3.4.15

Comunista comunista (S.L.L.)

Alle magistrali di Perugia (il Pieralli) ci finii di malavoglia, un anno che, fresco di trasferimento, persi il posto al classico di Perugia (il Mariotti), giacché a quel tempo in casi del genere veniva tenuta in gran conto la continuità didattica.
Sarei potuto tornare dopo un solo anno al liceo di piazza San Paolo, vicinissimo a casa mia, e senza difficoltà visto che un paio di colleghi di Italiano e Latino andavano in pensione proprio quell'anno. Ma non lo feci, al Pieralli rimasi ben cinque anni, e per più di una ragione.
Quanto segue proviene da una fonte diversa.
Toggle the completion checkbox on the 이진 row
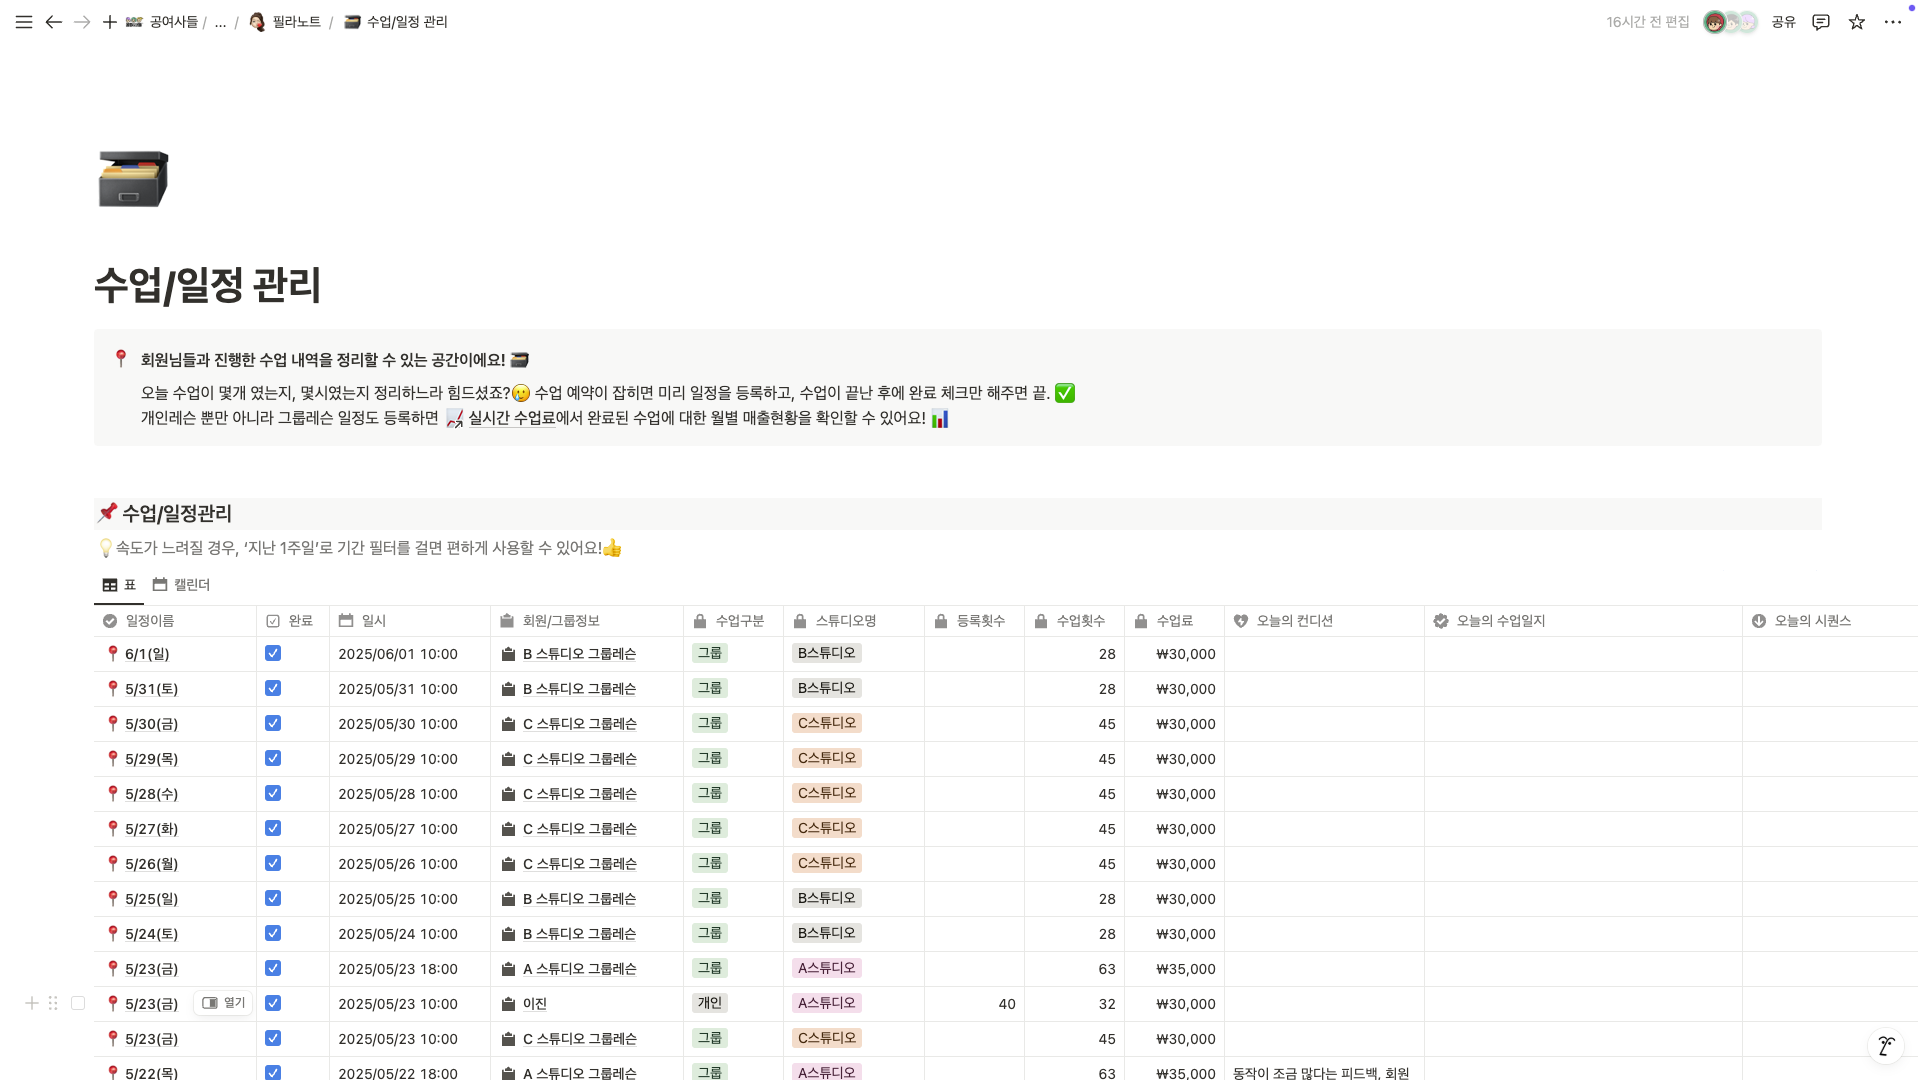 click(x=273, y=1003)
Alle magistrali nel triennio il Latino s'accoppiava con la Storia e per me insegnare storia era una novità stimolante, tanto più in un tipo di scuola ove era giusto rivolgere una speciale attenzione all'interrogazione critica del documento e alla costruzione storiografica. In quegli anni amavo definirmi insegnante di storia e scrissi un articolo per un giornaletto di insegnanti comunisti in cui reclamavo una formazione specifica (la laurea in Storia) e un ruolo autonomo per l'insegnante di storia, onde sottrarre la disciplina alle astrazioni generalizzanti della filosofia e alle retoriche della letteratura. Nelle scuole, scrivevo, l'unico insegnamento che conviene accoppiare alla storia è la geografia. Chissà che non avessi ragione. 
Le ragazze delle magistrali, poi, erano state per me una grande e piacevole sorpresa. In maggioranza, d'origine mezzadrile, venivano dal contado (della città o di centri vicini): in molti casi appartenevano alla prima generazione la cui scolarizzazione andasse oltre lo stretto obbligo. Vivevano perciò la scuola come una conquista e le riconoscevano importanza; ad essa chiedevano e davano molto più che nei licei. Non è che fossero tutte bravissime: con il latino, lingua morta, non mancavano problemi (e così con la matematica e le sue astrazioni); ma si capiva che venivano con piacere.
Il fatto che io fossi comunista all'istituto magistrale non mi creava problemi tra gli studenti e le loro famiglie. Le ragazze avevano in gran numero genitori che erano elettori comunisti o addirittura tesserati; e anche quelle con genitori anticomunisti (di chiesa, per esempio, o bottegai) venivano da ceti popolari e non mi guardavano come una bestia rara o come un corruttore. Tanto più che io ci tenevo a rispettare rigorosamente le regole non scritte del mestiere per cui cercavo di educare lo spirito critico degli alunni anche contro le mie idee e convinzioni, cosa che si notava e veniva riferita anche in famiglia.
Accadde mentre insegnavo in quella scuola che Occhetto lanciasse la svolta della Bolognina, col progetto di cambiare nome e fisionomia ideale al partito di cui era segretario. Io fui tra quelli che si opponevano alla trasformazione del Pci in Pds e, poiché queste posizioni presenti ampiamente tra gli iscritti erano sottorappresentate tra dirigenti e funzionari, mi trovai ad essere in Umbria uno dei capi della "mozione due" e, dopo lo scioglimento del Pci nel gennaio 1991, del movimento per la rifondazione comunista non ancora strutturato in partito. Succedeva così che mi chiamassero nelle Tv locali ad esporre le ragioni della fedeltà alla falce e martello.
Una mattina, a lezione finita, mentre infilavo in borsa libri e registro, una ragazza si avvicinò alla cattedra. Succedeva, il più delle volte per un chiarimento, una informazione o un consiglio di lettura. Invece questa mi disse: “L'ho vista ieri in televisione, a parlare per i comunisti”. Sembrava contenta della cosa. Un'altra intanto s'era avvicinata alla cattedra e aveva sentito. Perciò mi chiese: “Pds?”. L'altra replicò: "No, comunista comunista”.
Dopo tanti anni questa caratterizzazione della mia identità politica mi piace sempre di più.